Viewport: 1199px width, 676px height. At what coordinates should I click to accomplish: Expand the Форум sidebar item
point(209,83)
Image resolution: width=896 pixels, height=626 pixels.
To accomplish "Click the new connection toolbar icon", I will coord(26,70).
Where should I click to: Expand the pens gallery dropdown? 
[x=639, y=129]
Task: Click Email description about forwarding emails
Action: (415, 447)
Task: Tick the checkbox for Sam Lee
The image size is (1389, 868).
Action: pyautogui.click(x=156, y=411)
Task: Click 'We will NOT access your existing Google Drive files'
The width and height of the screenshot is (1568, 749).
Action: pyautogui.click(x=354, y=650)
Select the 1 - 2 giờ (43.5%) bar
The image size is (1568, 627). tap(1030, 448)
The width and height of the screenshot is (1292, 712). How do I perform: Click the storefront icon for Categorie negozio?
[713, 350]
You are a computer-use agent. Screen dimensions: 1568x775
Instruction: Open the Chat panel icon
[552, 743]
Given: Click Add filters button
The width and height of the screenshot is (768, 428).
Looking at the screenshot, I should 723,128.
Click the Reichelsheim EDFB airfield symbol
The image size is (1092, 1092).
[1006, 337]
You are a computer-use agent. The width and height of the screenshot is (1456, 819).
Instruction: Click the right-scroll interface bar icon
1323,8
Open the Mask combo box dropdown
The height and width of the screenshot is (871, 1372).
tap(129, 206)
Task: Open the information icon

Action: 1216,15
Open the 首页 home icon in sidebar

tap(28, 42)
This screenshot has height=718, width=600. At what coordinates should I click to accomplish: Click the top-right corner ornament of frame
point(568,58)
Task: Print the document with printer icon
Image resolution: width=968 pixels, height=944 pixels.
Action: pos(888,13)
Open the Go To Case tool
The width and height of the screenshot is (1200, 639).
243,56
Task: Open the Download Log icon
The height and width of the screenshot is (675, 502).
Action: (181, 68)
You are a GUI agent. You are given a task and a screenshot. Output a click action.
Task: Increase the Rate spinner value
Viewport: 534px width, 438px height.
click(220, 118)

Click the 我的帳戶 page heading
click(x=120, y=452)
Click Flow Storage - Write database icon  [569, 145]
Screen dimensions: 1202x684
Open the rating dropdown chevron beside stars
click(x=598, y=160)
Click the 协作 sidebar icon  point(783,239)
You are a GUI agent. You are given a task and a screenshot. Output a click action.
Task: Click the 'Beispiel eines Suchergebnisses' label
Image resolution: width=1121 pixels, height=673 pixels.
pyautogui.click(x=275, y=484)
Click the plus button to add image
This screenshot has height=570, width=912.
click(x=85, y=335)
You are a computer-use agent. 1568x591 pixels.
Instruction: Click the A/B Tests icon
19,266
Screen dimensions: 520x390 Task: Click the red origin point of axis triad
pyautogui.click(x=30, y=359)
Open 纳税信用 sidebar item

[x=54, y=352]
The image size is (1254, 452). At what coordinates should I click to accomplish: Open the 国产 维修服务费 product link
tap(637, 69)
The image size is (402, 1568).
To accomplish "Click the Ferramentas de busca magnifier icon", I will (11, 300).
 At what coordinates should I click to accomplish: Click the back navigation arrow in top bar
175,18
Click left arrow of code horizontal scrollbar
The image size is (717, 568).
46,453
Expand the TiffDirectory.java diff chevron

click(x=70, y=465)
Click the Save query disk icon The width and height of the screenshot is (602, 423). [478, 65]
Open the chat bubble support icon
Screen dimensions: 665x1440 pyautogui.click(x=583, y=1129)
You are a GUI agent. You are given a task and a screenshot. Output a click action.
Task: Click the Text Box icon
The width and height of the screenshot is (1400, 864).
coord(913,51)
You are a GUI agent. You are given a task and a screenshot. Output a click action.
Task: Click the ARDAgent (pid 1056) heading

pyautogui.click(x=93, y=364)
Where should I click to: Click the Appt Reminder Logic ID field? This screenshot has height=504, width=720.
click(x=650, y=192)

_Challenge_.
Write out every line of the listing above exactly as it appears.

_Complete response_.
Viewport: 1199px width, 676px height. At what coordinates should I click to accomplish: Expand the Форум sidebar item
point(209,83)
Image resolution: width=896 pixels, height=626 pixels.
To accomplish "Click the new connection toolbar icon", I will coord(26,70).
Where should I click to: Expand the pens gallery dropdown? 
[x=639, y=129]
Task: Click Email description about forwarding emails
Action: (415, 447)
Task: Tick the checkbox for Sam Lee
The image size is (1389, 868).
Action: pyautogui.click(x=156, y=411)
Task: Click 'We will NOT access your existing Google Drive files'
The width and height of the screenshot is (1568, 749).
Action: pyautogui.click(x=354, y=650)
Select the 1 - 2 giờ (43.5%) bar
The image size is (1568, 627). tap(1030, 448)
The width and height of the screenshot is (1292, 712). How do I perform: Click the storefront icon for Categorie negozio?
[713, 350]
You are a computer-use agent. Screen dimensions: 1568x775
Instruction: Open the Chat panel icon
[552, 743]
Given: Click Add filters button
The width and height of the screenshot is (768, 428).
Looking at the screenshot, I should 723,128.
Click the Reichelsheim EDFB airfield symbol
The image size is (1092, 1092).
[1006, 337]
You are a computer-use agent. The width and height of the screenshot is (1456, 819).
Instruction: Click the right-scroll interface bar icon
1323,8
Open the Mask combo box dropdown
The height and width of the screenshot is (871, 1372).
tap(129, 206)
Task: Open the information icon

Action: 1216,15
Open the 首页 home icon in sidebar

tap(28, 42)
This screenshot has height=718, width=600. At what coordinates should I click to accomplish: Click the top-right corner ornament of frame
point(568,58)
Task: Print the document with printer icon
Image resolution: width=968 pixels, height=944 pixels.
Action: pos(888,13)
Open the Go To Case tool
The width and height of the screenshot is (1200, 639).
243,56
Task: Open the Download Log icon
The height and width of the screenshot is (675, 502).
Action: (181, 68)
You are a GUI agent. You are given a task and a screenshot. Output a click action.
Task: Increase the Rate spinner value
Viewport: 534px width, 438px height.
click(220, 118)

Click the 我的帳戶 page heading
click(x=120, y=452)
Click Flow Storage - Write database icon  [569, 145]
Screen dimensions: 1202x684
Open the rating dropdown chevron beside stars
click(x=598, y=160)
Click the 协作 sidebar icon  point(783,239)
You are a GUI agent. You are given a task and a screenshot. Output a click action.
Task: Click the 'Beispiel eines Suchergebnisses' label
Image resolution: width=1121 pixels, height=673 pixels.
pyautogui.click(x=275, y=484)
Click the plus button to add image
This screenshot has height=570, width=912.
click(x=85, y=335)
You are a computer-use agent. 1568x591 pixels.
Instruction: Click the A/B Tests icon
19,266
Screen dimensions: 520x390 Task: Click the red origin point of axis triad
pyautogui.click(x=30, y=359)
Open 纳税信用 sidebar item

[x=54, y=352]
The image size is (1254, 452). At what coordinates should I click to accomplish: Open the 国产 维修服务费 product link
tap(637, 69)
The image size is (402, 1568).
To accomplish "Click the Ferramentas de busca magnifier icon", I will (11, 300).
 At what coordinates should I click to accomplish: Click the back navigation arrow in top bar
175,18
Click left arrow of code horizontal scrollbar
The image size is (717, 568).
46,453
Expand the TiffDirectory.java diff chevron

click(x=70, y=465)
Click the Save query disk icon The width and height of the screenshot is (602, 423). [478, 65]
Open the chat bubble support icon
Screen dimensions: 665x1440 pyautogui.click(x=583, y=1129)
You are a GUI agent. You are given a task and a screenshot. Output a click action.
Task: Click the Text Box icon
The width and height of the screenshot is (1400, 864).
coord(913,51)
You are a GUI agent. You are given a task and a screenshot. Output a click action.
Task: Click the ARDAgent (pid 1056) heading

pyautogui.click(x=93, y=364)
Where should I click to: Click the Appt Reminder Logic ID field? This screenshot has height=504, width=720.
click(x=650, y=192)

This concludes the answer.